• _Problem_:
Write the data below out in full, exactly as it stands.

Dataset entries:

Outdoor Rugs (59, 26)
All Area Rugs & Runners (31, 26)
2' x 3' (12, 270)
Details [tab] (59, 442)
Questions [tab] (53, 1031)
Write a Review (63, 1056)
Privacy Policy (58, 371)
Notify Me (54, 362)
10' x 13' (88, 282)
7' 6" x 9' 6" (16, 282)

• _Solution to the exercise_:
Outdoor Rugs (59, 26)
All Area Rugs & Runners (31, 26)
2' x 3' (12, 270)
Details [tab] (59, 442)
Questions [tab] (53, 1031)
Write a Review (63, 1056)
Privacy Policy (58, 371)
Notify Me (54, 362)
10' x 13' (88, 282)
7' 6" x 9' 6" (16, 282)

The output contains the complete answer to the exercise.